Washington, 9 June 1998 (RFE/RL) -- U.S. President Bill Clinton says illegal drugs represent a threat to democracies and market economies and that the fight against narcotics is nothing less than "a struggle for human freedom."

Clinton told a United Nations-sponsored anti-drug summit in New York on Monday that drugs undermine economic and political liberties because they spread corruption, violence and money laundering. He called for a coordinated global fight against drugs.

Clinton said: "The stakes are high, for the drug empires erode the foundations of democracies, corrupt the integrity of market economies, menace the lives, the hopes, the futures of families on every continent."

The American president said the United States will launch an international educational fellowship program to combat the evils associated with drugs. He said the U.S. is prepared to spend $17 billion annually to fight illegal drugs at home and abroad.

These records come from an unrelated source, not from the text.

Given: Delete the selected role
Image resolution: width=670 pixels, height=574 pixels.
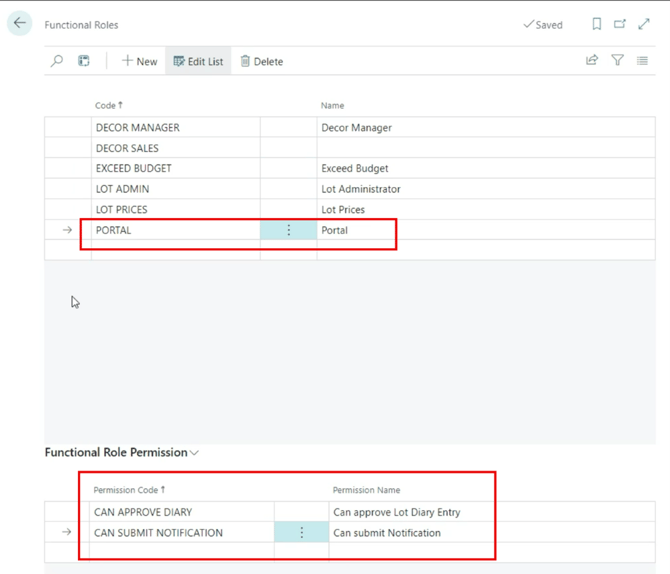Looking at the screenshot, I should [x=262, y=62].
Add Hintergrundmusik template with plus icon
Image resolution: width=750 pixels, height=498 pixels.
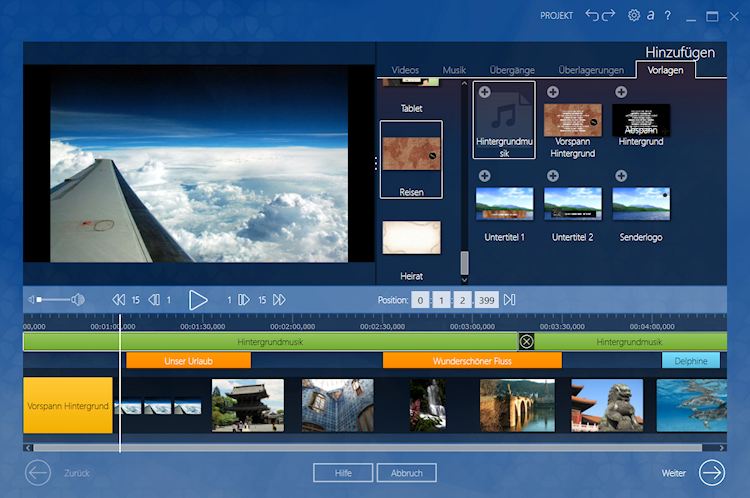[x=485, y=92]
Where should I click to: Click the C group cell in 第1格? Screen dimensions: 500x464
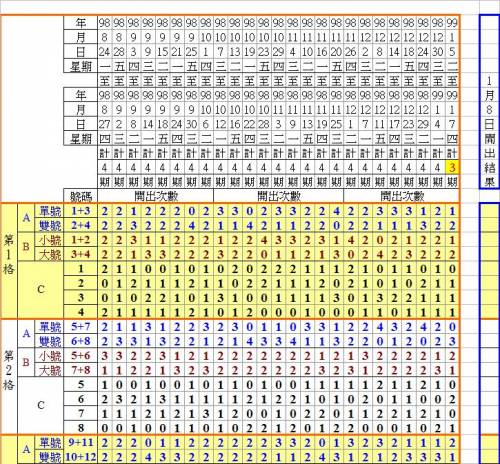(x=41, y=289)
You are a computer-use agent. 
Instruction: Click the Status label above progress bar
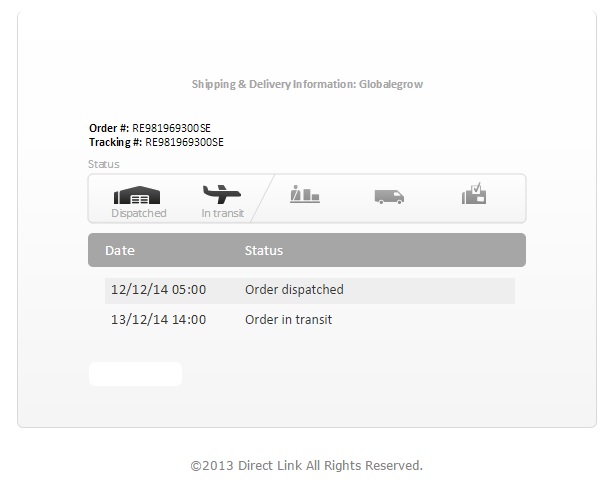[104, 164]
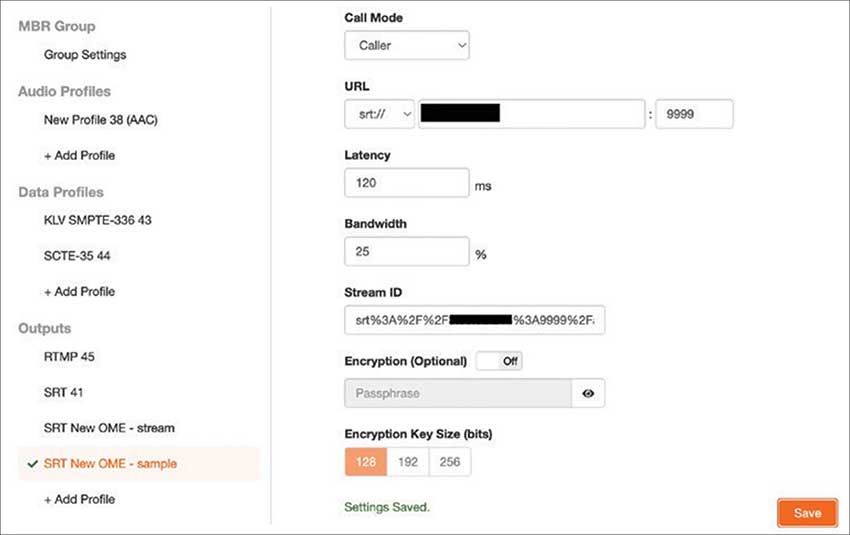
Task: Open SCTE-35 44 data profile
Action: [79, 256]
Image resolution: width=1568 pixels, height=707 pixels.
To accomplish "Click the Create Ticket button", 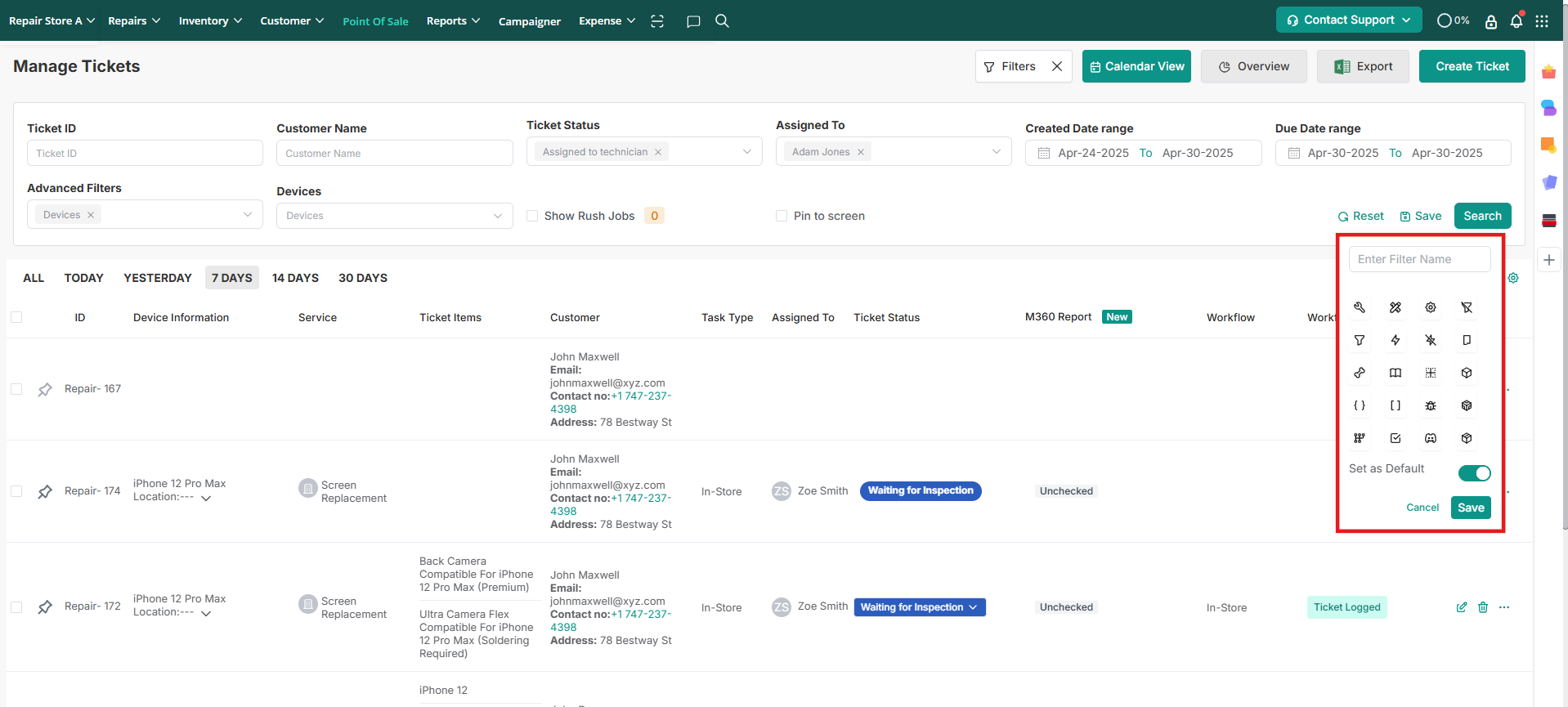I will coord(1472,66).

Clinton said for the first time in history, more than half the world's people live under governments of their own choosing. He said in virtually every country there is "an expansion of expressions of individual liberty."

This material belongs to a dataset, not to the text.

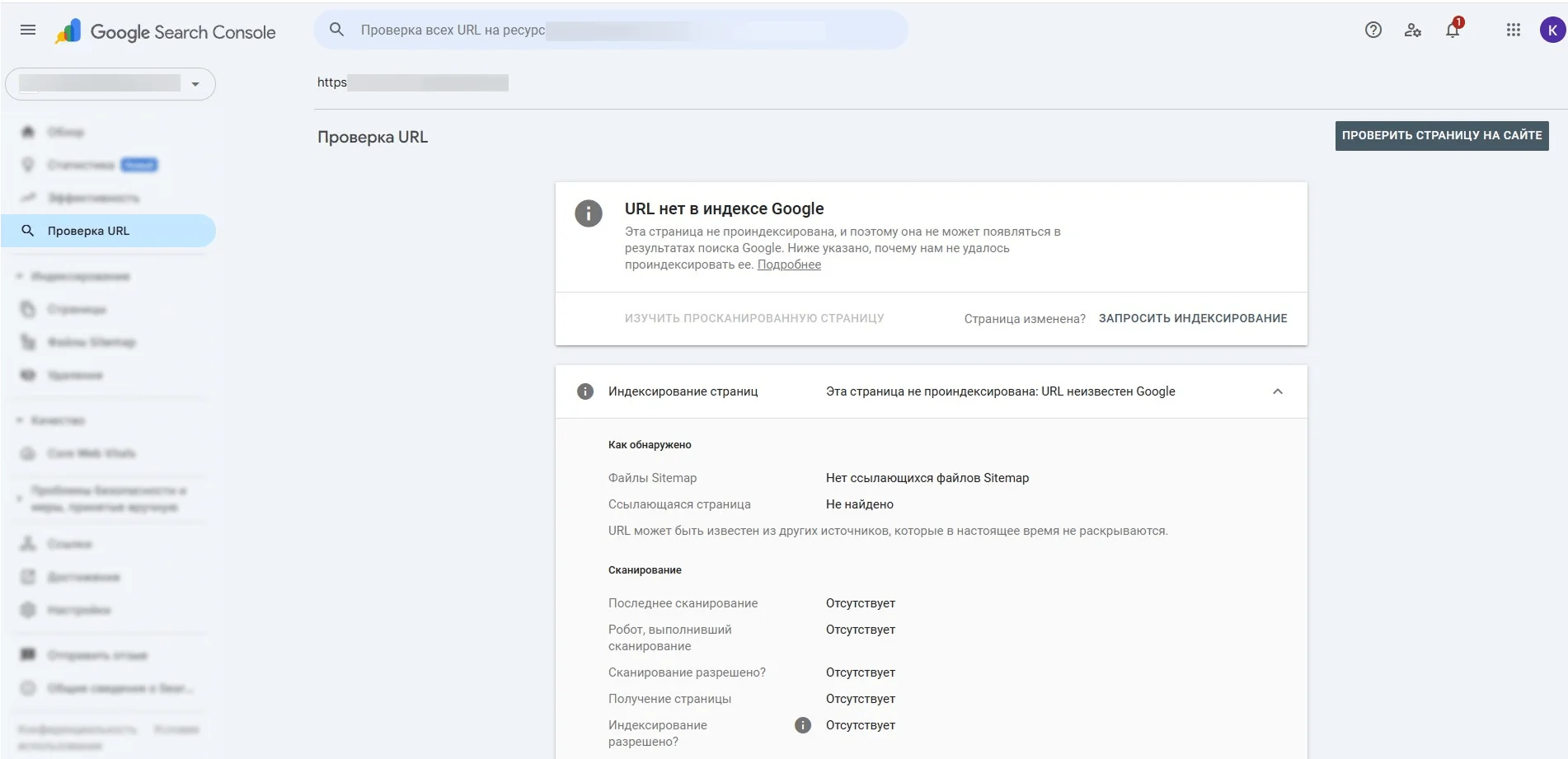
Task: Click the help question mark icon
Action: tap(1373, 30)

He said: "We cannot see it all squandered for millions of people because of a perverse combination of personal weakness and national neglect."

Clinton spoke at the beginning of a three day U.N. General Assembly anti-drug summit attended by representatives of virtually all nations, including from Russia, Ukraine, Estonia, Latvia, Lithuania, as well as Eastern and Central European states.

Clinton called on all nations -- drug producing and consuming countries -- to "extend the long arm of the law and the hand of compassion to match the global reach of this problem." He said no nations are too small to help out.

U.N. Secretary General Kofi Annan told the gathering the proliferation of drugs over the past 30 years is a "previously unimaginable tragic reality for mankind."

Annan said cooperation between the nations to wipe out narcotics could lead to a drug-free world in the 21st century.

Barry McCaffrey, director of the U.S. Office of National Drug Control Policy, said at a news conference in New York that there are more than 200 million drug addicts worldwide.

McCaffrey said the United States consumes nearly one fourth of the world's cocaine production that reaches the street. But he said cocaine is now penetrating other markets more aggressively such as Europe and Russia.

The U.N. anti-drug summit is seeking to set a target date of 2008 for control on legal chemicals which can be synthesized into narcotics. It is calling on all nations to set 2003 as the target date for legislation calling for seizure of proceeds from drug trade.

The war on drugs was criticized, however, by a group of prominent U.S. citizens and others who wrote an open letter as part of a two-page advertisement that appeared in The New York Times on Monday.

The advertisement says that drug war politics in many parts of the world hurts health efforts to stem the spread of AIDS, hepatitis and other infectious diseases. The advertisement adds, "Human rights are violated, environmental assaults perpetrated and prisons inundated with hundreds of thousands of drug law violators."

Among those who signed the letter is the American businessman George Soros, who spends millions of dollars in Russia and elsewhere to help humanitarian causes. The Hungarian-born investor backs a foundation that favors legalizing certain drugs.

Asked about whether drugs should be legalized, U.S. Attorney General Janet Reno said in New York she is opposed to that approach because many people who were once drug abusers were motivated into treatment by the threat of punishment.

Reno said: "I think the balanced approach that includes vigorous enforcement and focus on traffickers and appropriate sanctions against users -- coupled with treatment -- can have a dramatic impact."